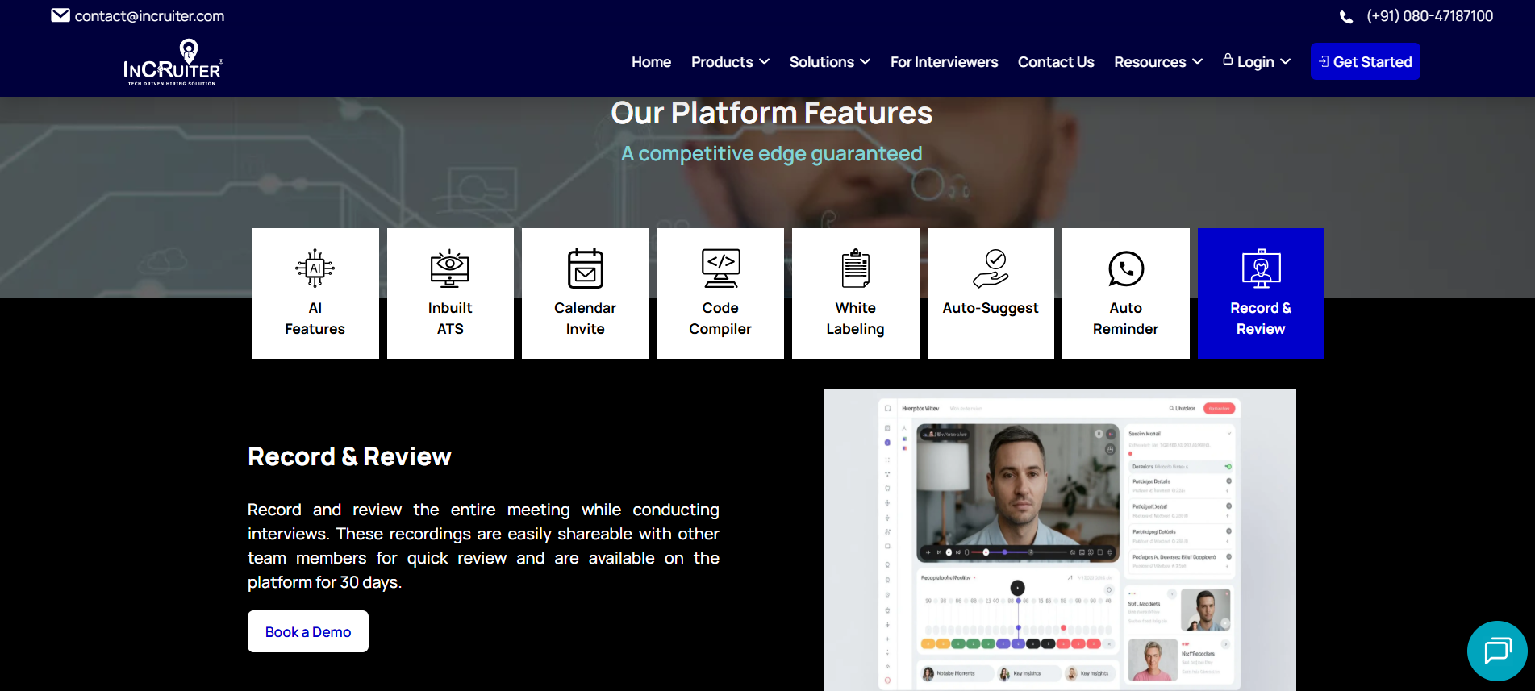Viewport: 1535px width, 691px height.
Task: Expand the Products dropdown menu
Action: [x=730, y=62]
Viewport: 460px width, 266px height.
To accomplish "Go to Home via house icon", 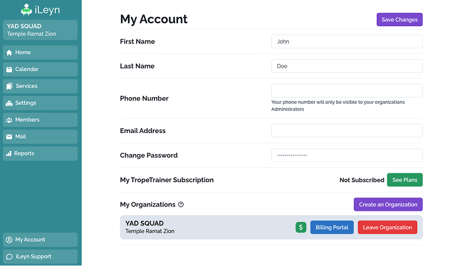I will pyautogui.click(x=9, y=53).
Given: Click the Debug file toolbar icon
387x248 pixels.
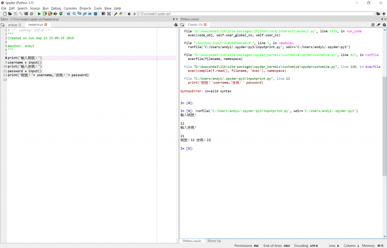Looking at the screenshot, I should pos(68,14).
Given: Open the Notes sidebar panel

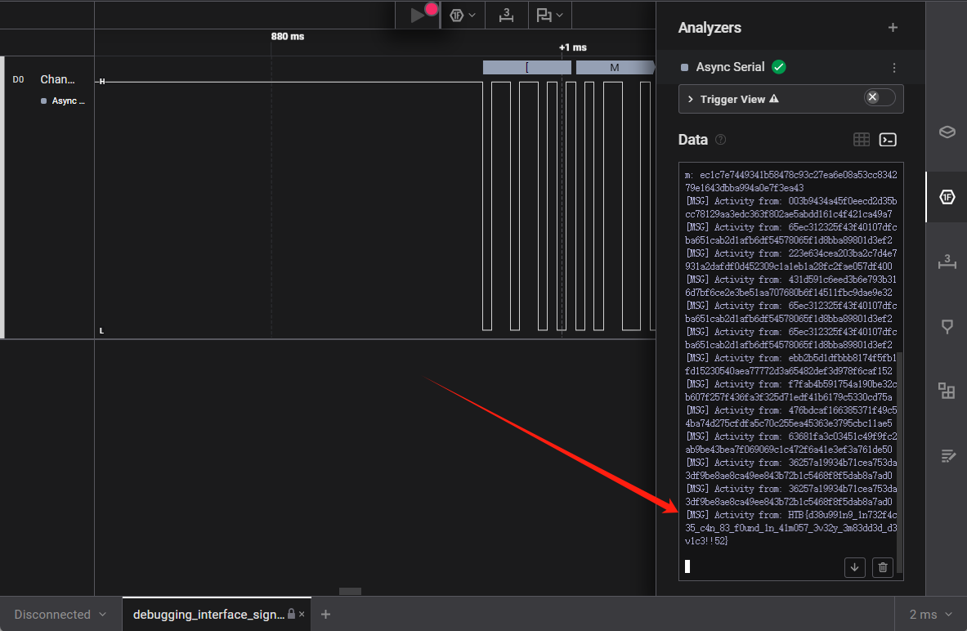Looking at the screenshot, I should [947, 456].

* Work to be completed
Find the line that contains "387x248 pixels." and repeat it, along with every line after it to the end of the data, exactly; drop the pictures.

* Response to this exercise
387x248 pixels.
Looking at the screenshot, I should pos(68,14).
Given: Open the Notes sidebar panel

Looking at the screenshot, I should [947, 456].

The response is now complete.